The cast of early modern Spanish writers.

Teresa de Cartagena (Burgos, c.1425–?) was a Spanish writer, mystic and nun who is considered to be the first Spanish female writer and mystic. She became deaf between 1453 and 1459. Her experience of deafness influenced her two known works Arboleda de los enfermos (Grove of the Infirm) and Admiraçión operum Dey (Wonder at the Works of God). The latter work represents what many critics consider as the first feminist tract written by a Spanish woman.

Saint Teresa of Ávila (1515–82), was one of the great mystics and is a patron saint of Spain. She was the foundress of the reformed, or Discalced, Carmelites. She was born in Avila, in Castile, into an aristocratic family, and in her childhood showed a strong religious bent. Her decision to become a nun was inspired by reading the letters of S. Jerome when recovering from an illness, and after gaining her father's unwilling consent she entered the Carmelite convent of the Incarnation in 1535. From 1536 to 1539 she lived at home during an illness, but then returned to the cloister. Her convent was of the relaxed discipline, and she began to practise mental prayer. In 1555 she experienced an inner conversion which profoundly changed her spiritual life.

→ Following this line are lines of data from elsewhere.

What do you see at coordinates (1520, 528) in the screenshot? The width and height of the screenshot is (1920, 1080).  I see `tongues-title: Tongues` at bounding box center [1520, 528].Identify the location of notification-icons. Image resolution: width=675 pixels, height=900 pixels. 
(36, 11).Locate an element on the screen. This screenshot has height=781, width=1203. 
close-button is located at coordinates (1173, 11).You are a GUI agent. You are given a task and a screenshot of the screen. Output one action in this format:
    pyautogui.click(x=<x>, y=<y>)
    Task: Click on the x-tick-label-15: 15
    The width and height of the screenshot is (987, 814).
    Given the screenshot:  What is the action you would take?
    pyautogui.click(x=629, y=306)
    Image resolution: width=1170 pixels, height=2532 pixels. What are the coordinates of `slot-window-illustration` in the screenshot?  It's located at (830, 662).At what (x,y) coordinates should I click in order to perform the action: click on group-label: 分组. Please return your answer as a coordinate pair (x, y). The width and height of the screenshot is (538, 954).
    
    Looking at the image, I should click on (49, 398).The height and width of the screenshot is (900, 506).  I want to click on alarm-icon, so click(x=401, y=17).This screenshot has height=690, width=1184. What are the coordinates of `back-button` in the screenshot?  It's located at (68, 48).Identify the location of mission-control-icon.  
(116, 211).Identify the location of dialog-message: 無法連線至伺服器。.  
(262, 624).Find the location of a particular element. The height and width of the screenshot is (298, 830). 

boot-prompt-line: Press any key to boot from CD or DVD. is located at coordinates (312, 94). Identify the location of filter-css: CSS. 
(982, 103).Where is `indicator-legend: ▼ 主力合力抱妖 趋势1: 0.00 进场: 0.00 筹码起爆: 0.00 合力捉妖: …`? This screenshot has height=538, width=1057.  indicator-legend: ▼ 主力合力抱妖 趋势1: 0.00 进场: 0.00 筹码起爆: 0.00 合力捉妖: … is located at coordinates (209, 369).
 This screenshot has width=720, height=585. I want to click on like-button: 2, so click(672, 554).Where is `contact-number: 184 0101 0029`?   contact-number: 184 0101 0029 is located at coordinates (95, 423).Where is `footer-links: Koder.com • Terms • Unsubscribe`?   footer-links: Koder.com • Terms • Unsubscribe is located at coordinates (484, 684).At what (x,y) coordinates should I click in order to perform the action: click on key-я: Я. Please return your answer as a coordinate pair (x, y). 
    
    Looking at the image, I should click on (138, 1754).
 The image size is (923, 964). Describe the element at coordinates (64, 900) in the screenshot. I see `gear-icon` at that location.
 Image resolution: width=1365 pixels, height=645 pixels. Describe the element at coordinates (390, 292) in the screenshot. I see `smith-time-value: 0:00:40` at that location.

María de Jesús de Ágreda (1602 – 1665), was a Franciscan abbess and spiritual writer, known especially for her extensive correspondence with King Philip IV of Spain and reports of her bilocation between Spain and New Mexico. She was a noted mystic of her era. A member of the Order of the Immaculate Conception, also known as Conceptionists, Mary of Jesus wrote 14 books, including a series of revelations about the life of the Blessed Virgin Mary. Her bilocation activity is said to have occurred between her cloistered monastery in rural Spain and the Jumano Indians of central New Mexico and West Texas, as well as Tucson, and inspired many Franciscan missionaries in the New World. In popular culture since the 17th century, she has been dubbed the Lady in Blue and the Blue Nun, after the color of her order's habit.

Ursula de Jesús (1604–1668) was a Roman Catholic mystic of African descent in 17-century Peru. She was born in Lima, Peru, and was the legitimate daughter of Juan Castilla and Isabel de los Rios. Isabel de los Rios was a slave, leaving Ursula to inherit her mother's status. Ursula de Jesus was an African Peruvian who rose out of slavery to become a donada (religious servant) in the Roman Catholic Church. She lived under her mother's owner, Gerónima de los Rios, until she was roughly eight years old. The daughter of slaves, her first experience with mysticism was when she became the property of Luisa de Melgarejo Sotomayor, a mystic and beata, lay pious woman, in Lima.